Manifesto yang ditulis dalam buletin Indonesia Merdeka di bawah naungan Perhimpoenan Indonesia (PI) lantas disebarkan kepada gerakan pemuda yang saat itu masih bersifat kedaerahan. Seperti Jong Java, Jong Celebes, Jong Sumatranen Bond, dan Jong Ambon dan lain sebagainya. Radikalisasi pemikiran para pemuda yang waktu itu dilakukan oleh Muhammad Hatta nyatanya cukup berhasil. Karena pada tanggal 30 April – 2 Mei 1926, sebuah Kongres Pemuda I diselenggarakan dan diketuai oleh Mohammad Tabrani dan dihadiri oleh beberapa perwakilan dari organisasi pemuda yang saat itu masih bersifat kedaerahan. Dari sinilah, untuk pertama kalinya organisasi-organisasi tersebut mulai berpikiran untuk bergerak bersama di bawah satu komando.
Dua tahun selanjutnya, Kongres Pemuda II lantas digelar pada tanggal 27-28 Oktober 1928. Kongres ini diketuai oleh Soegondo Joyopuspito dan dihadiri oleh ratusan orang lebih. Di Kongres inilah lahirlah Sumpah Pemuda. Sumpah yang selama ini selalu kita refleksikan setiap tanggal 28 Oktober itu. Selain Sumpah Pemuda, di Kongres inilah untuk pertama kalinya lagu Indonesia Raya dikumandangkan oleh Wage Rudolf Supratman. Kendati dalam pengawasan yang cukup ketat oleh pemerintah kolonial Belanda.
Dari pemaparan sejarah tersebut sebenarnya saya hendak menggali karakter dari gerakan pemuda. Yang mungkin secara kasat mata dapat kita lihat ada dua bentuk. Pertama, sebagai pengingat. Kedua, lambang persatuan yang kekuatan penyeimbang kekuasaan. Dua karakter fundamen yang pada dasarnya memang selalu melekat pada identitas gerakan pemuda sejak era kolonial, sampai setelah Indonesia merdeka.
Gerakan pemuda akan selalu menjadi pengingat ketika kekuasaan mulai meletakkan kepentingan kelompok di atas kepentingan nasional. Ketika itu terjadi, maka ia akan bersatu menggalang kekuatan besar untuk tidak saja menyeimbangi kekuasaan, melainkan juga menjadi momok atas kekuasaan para tiran.

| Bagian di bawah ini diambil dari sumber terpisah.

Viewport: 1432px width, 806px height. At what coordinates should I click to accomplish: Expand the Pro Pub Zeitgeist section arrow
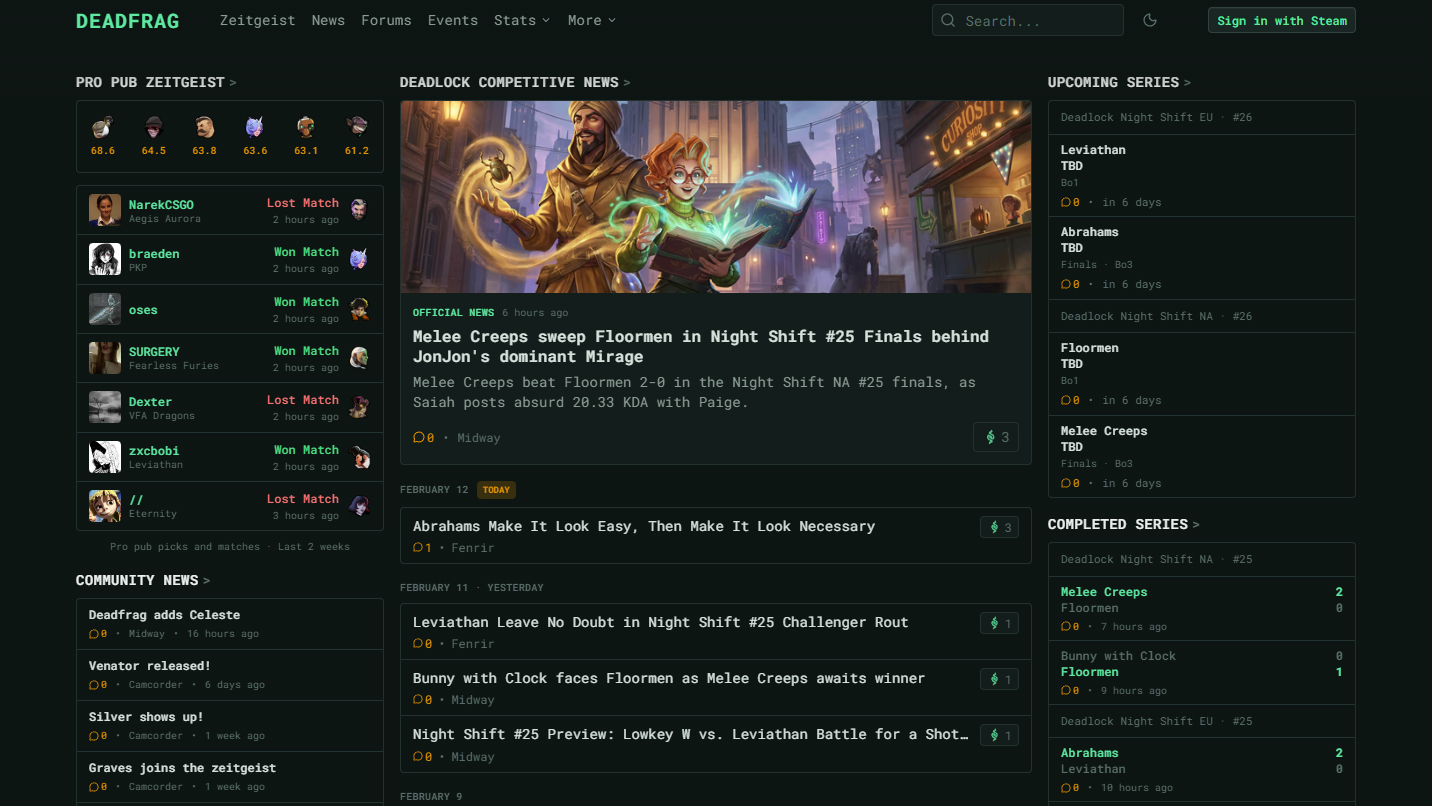(233, 83)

Dalam sejarah kebangsaan Indonesia, mungkin hanya sekali demonstrasi pemuda bertemu dengan kepentingan modal multinasional untuk memboikot kekuasaan dan mengarahkan Indonesia pada krisis kemanusiaan yang cukup besar hingga tahun-tahun setelahnya. Yakni ketika gerakan pemuda mendesakkan tuntutan Tritura kepada rezim Demokrasi Terpimpin Sukarno.
Runtuhnya Demokrasi Terpimpin menandai hegemoni rezim despotik Orde Baru. Otoritarianisme yang dijalankan rezim ini membuatnya berkuasa selama 32 tahun. Namun, rezim tersebut nyatanya lengser dari kursi kekuasaan. Kolapsnya perekonomian Indonesia sejak tahun 1997 ditambah dengan krisis politik yang sudah lama terpendam di benak para pemuda memaksa para pemuda, khususnya mahasiswa, untuk memberi pesan pada Suharto untuk meninggalkan kursi kekuasaannya. Aksi tersebut cukup efektif karena tepat pada tanggal 21 Mei 1998 Suharto menyatakan mundur dari kursi kepresidenan.
Ketika Suharto lengser, seluruh masyarakat pro-demokrasi mengalami euforia yang cukup besar. Semua sepakat bahwa orde yang memusuhi rakyatnya sudah tumbang. Walhasil banyak di antara mereka yang akhirnya bergabung ke saluran-saluran politik kekuasaan yang berbeda. Pada mereka yang bergerak di saluran politik kerakyatan, muncul fragmentasi gerakan rakyat. Muncul gerakan lingkungan, anti korupsi, agraria, tani, HAM, gender yang tidak terkonsolidasi satu sama lain.
Sudah Puluhan tahun berlalu, turunnya Suharto tak otomatis menumbangkan persoalan kerakyataan. Pada tahun ini, para pemuda-pemudi Indonesia dihadapkan atas kenyataan ancaman berbagai RUU bermasalah di berbagai sektor, gerakan pemuda setelah 25 tahun reformasi rupanya sudah mampu mengonsolidasikan diri agar tidak terjebak dalam sektoralisme gerakan.
Bagaimana pun juga, perjuangan yang sudah ditempuh dengan berdarah-darah ini akan tercatat dalam sejarah. Jika 98 mengupayakan penurunan tahta rezim oligarki sultanian Orde Baru, maka angkatan 19 mengupayakan perlawanan terhadap oligarki yang membajak dan menyebabkan regresi demokrasi. Mereka menyatakan bahwa musuh terbesar mereka adalah tiang politik oligarki.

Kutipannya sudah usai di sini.